Zulip Chat Archive

Stream: Is there code for X?

Topic: Level set is a manifold


Andrew Yang (Jan 30 2025 at 23:43):

Do we know that the level set of a smooth function at a non critical point is a manifold?
Specifically I want the zero set of a family of polynomials on Rn\mathbb{R}^n to be a manifold under some nonsingularity conditions.

Johan Commelin (Jan 31 2025 at 05:42):

I don't think so, but I would be happy to learn that we now have it.

Winston Yin (尹維晨) (Jan 31 2025 at 10:12):

I would be excited to see this formalised!

Antoine Chambert-Loir (Jan 31 2025 at 11:29):

It doesn't seem that we have submanifolds of Rn\mathbf R^n or, better, of manifolds…

Michael Rothgang (Jan 31 2025 at 14:56):

This would be the regular value theorem: I would like to see it formalised as well, but AFAICT it's still missing.

Michael Rothgang (Jan 31 2025 at 14:56):

(You'll also want to have Sard's theorem, that almost every point is a regular value. That is work in progress.)

Andrew Yang (Jan 31 2025 at 15:14):

At least we do have the implicit value theorem. Do we have the definition of regular value?

Junyan Xu (Jan 31 2025 at 15:28):

Apparently regularity is simply expressed as surjectivity of the derivative in the Sard's theorem repo.
(But regular value requires quantifying over the preimage; maybe the repo isn't the correct place to look for that.)

Winston Yin (尹維晨) (Jan 31 2025 at 22:01):

Submanifolds generally are a tricky business and the subject of some past discussion here. For now, it’s sufficient to show level sets are manifolds without needing submanifolds

Andrew Yang (Jan 31 2025 at 22:06):

I started a sketch file and also noticed that it is not straightforward at all to define submanifolds. But I don't know how specializing to level sets can solve this problem though.

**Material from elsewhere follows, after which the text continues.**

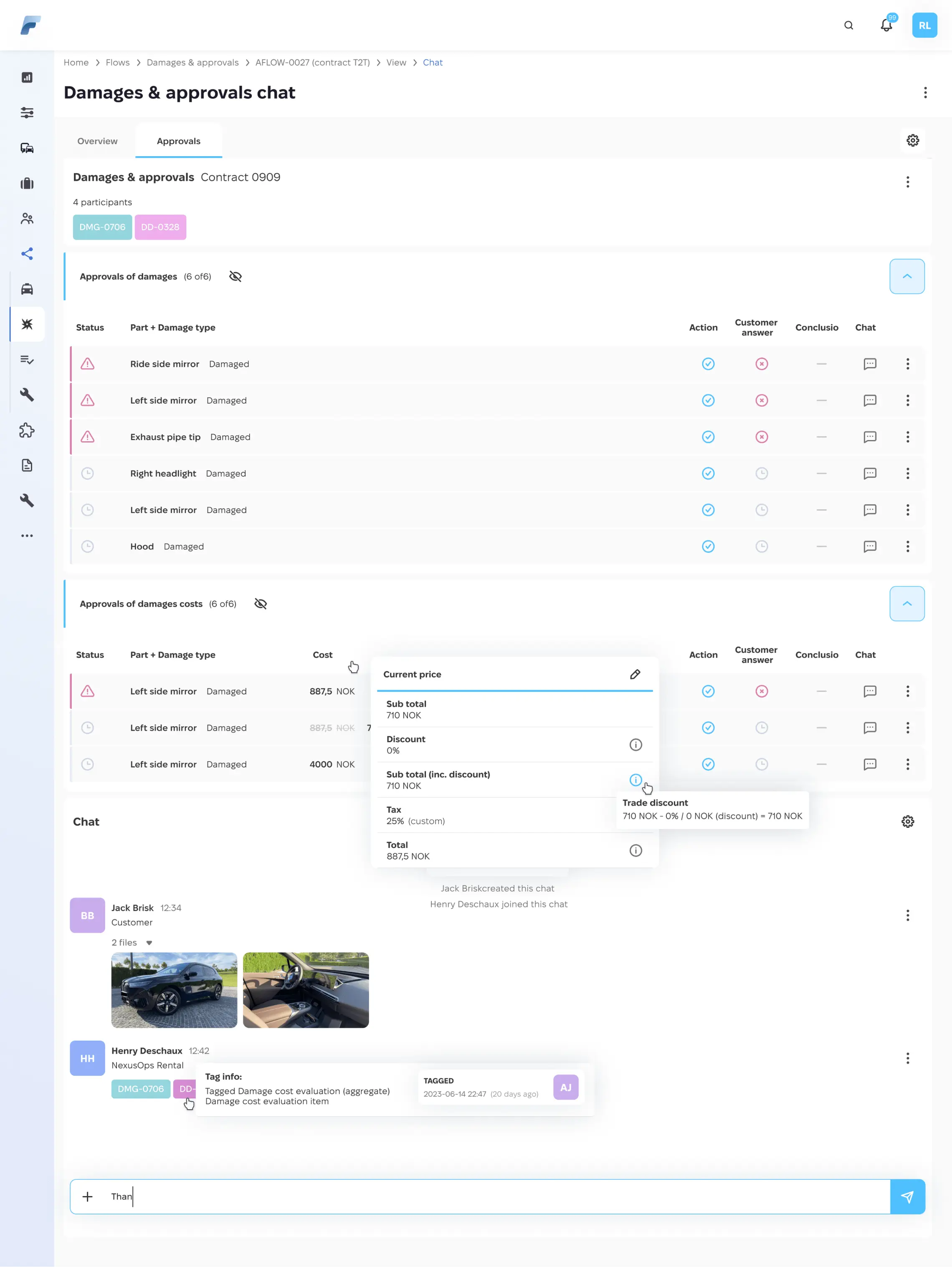952x1267 pixels.
Task: Click the share icon in sidebar
Action: pyautogui.click(x=27, y=254)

Winston Yin (尹維晨) (Feb 01 2025 at 02:44):

I was just suggesting that you can define a manifold structure on the level set via the implicit function theorem, without the need for a notion of submanifolds

Andrew Yang (Feb 01 2025 at 02:59):

I see. But I don't even know what a good choice of a "model" for the manifold structure on the subset would be.

And because ChartedSpace contains a lot of redundant data (junk values outside of domain of definition, inverses to functions instead of proofs that they are bijective etc), to construct such an instance directly would be very choice-y and hard to work with, and I think it would probably be easier to manipulate the chart later on if one first prove the existence of some structure which contains all the sufficient data and use choice once. And then it occurred to me that this "some structure which contains all the sufficient data" is probably just submanifolds.

Winston Yin (尹維晨) (Feb 02 2025 at 00:15):

I agree that the current formalisation of manifolds involves a lot of annoying structures like partial functions with junk values, and I think the community would appreciate alternative attempts just to explore the design space. (What do other formalised diff geo libraries do?)

Winston Yin (尹維晨) (Feb 02 2025 at 00:22):

On the question of choosiness, I think the intention of ChartedSpace is that each local chart (and its inverse) is explicitly given and is in principle computable. Coming from physics, I'm imagining that you can actually do explicit coordinate transformations using these charts. If you're proving something general about the existence of charts, then indeed it should be your job to Classical.choice a partial inverse function to satisfy ChartedSpace, rather than demanding that ChartedSpace become less computable. But you're right, we should be able to define an intermediate notion of manifolds that is less computable but whose proof obligations are simpler.